つい先日、こうばる住民のお一人から届いたメールを紹介します。
ある婦人がこう言った。「主人が生きている間に石木ダムが出来なかったら…死ぬにも死にきれない」
私がダム水没予定地の住人だと知りながら。
すでに4家の土地(田畑)が強制収用されようとしていることもニュースでやり始めた頃の話だ。

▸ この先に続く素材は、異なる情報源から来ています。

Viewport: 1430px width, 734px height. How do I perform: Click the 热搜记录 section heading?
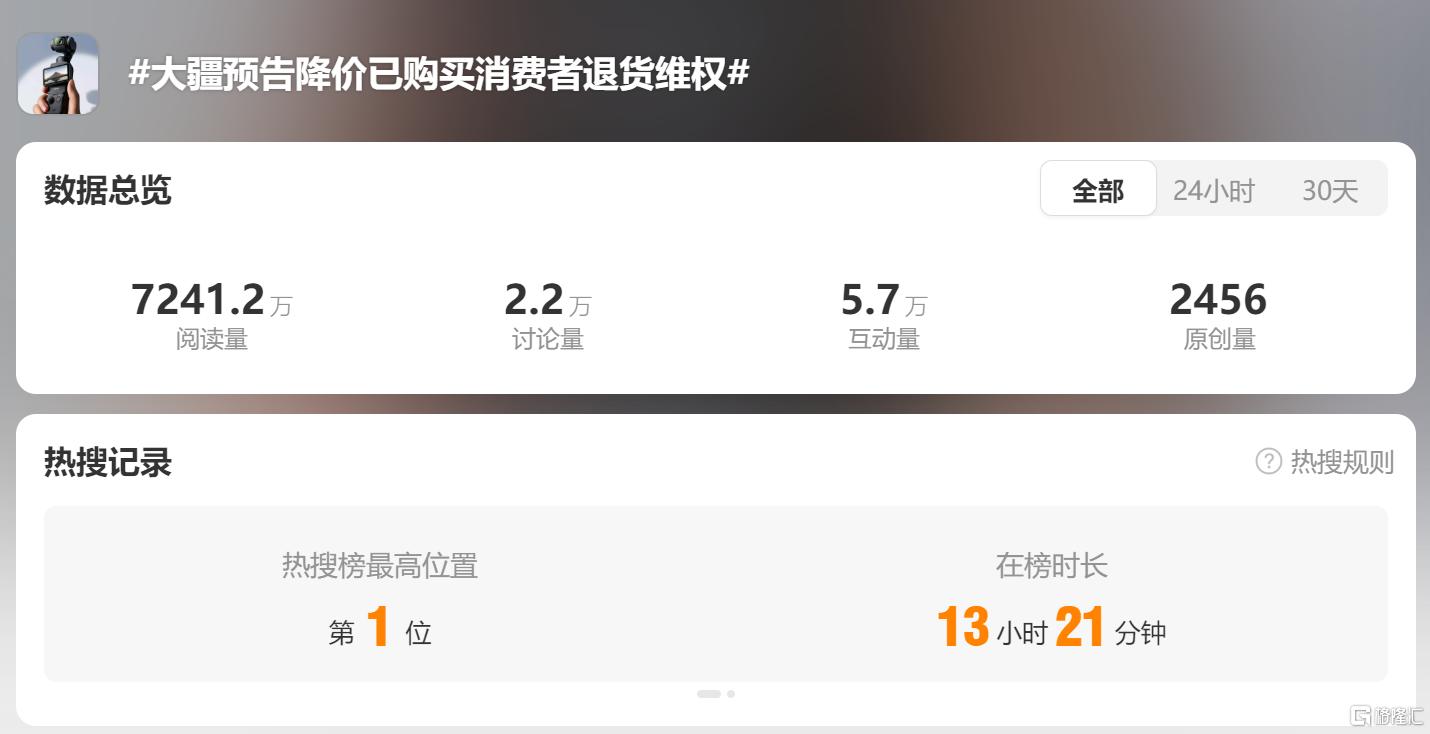point(108,462)
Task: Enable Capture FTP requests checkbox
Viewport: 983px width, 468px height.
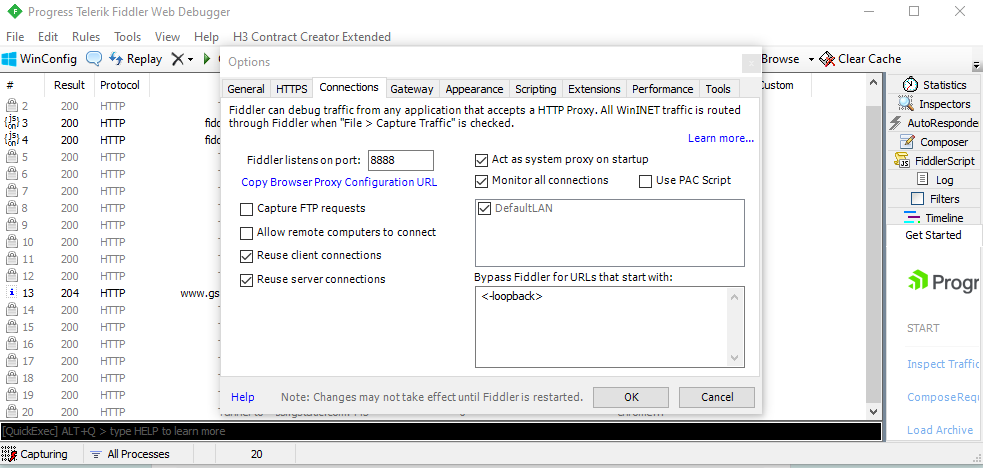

婦人によるとご主人は、当時役場の建設課のお偉いさんだったようで、町長さんにいろいろ言われながら過ごした。それも数年間も。
だから、ダムを造って欲しいのだそうだ。
涙まで流してみせた。それで…?
私は呆気に取られた。
元役場職員ならば、町民にとって何が大事なのか考えること。
今は役職考えずに正しいと思うことが言えるはず…。
それになんで婦人にお願いされなければならないのか?
私はきっぱり「それは残念ですね〜。私たちはずっとこうばるに住み続けるので…。」それだけは伝え、その他のいろんな想いは飲み込んでおいた。
なんのためにダムを造りたいのか…。
呆れてしまった。この問題についてどこまで知っているのか?(内容はさっぱり知らない様子だった)
こうばる住民は50年もの間ずっと付きまとうこの問題に悩まされているのに、たった数年辛かっただけで何を言っているのか?
私たちはいつまで続くかわからない闘いを続けているのに…。
こんな町民がまだまだいるのかと思うと、とても寂しい気持ちがした。
ずっと前に書き留めておいていたものです。
誰かに伝えたかったので…。
送ります。
このメールをくださったこうばる住民のXさんの心には、今も婦人の言葉がトゲのように刺さったままです。でも、婦人はそれを知らない。婦人に悪意はなかったので、きっと忘れていることでしょう。
こういうのを「悪意なきイジメ」というのでしょう。
悪意はないけれど、自分の視点のみで物事を考え、その考えを無邪気に口にする。相手の心情など想像することもなく。
今そんな人が増えているような気がします。
これだけ情報が溢れ、容易に入手できるにもかかわらず、客観的な情報など知ろうともせず、不利益を被る人の想いなど「忖度」しようともせず、自分たちにとって有益ならそれでいいと。
そして、悪意なきイジメが増えていくのを、悪意ある人々は利用します。
それを防ぐために、私たちにできることは何でしょう。
やはり事実を真実を、一人でも多くの人に伝えていくしかないのでしょう。
石木ダムが佐世保市民や川棚町民にとって、どれほど大きな不利益をもたらすかということを。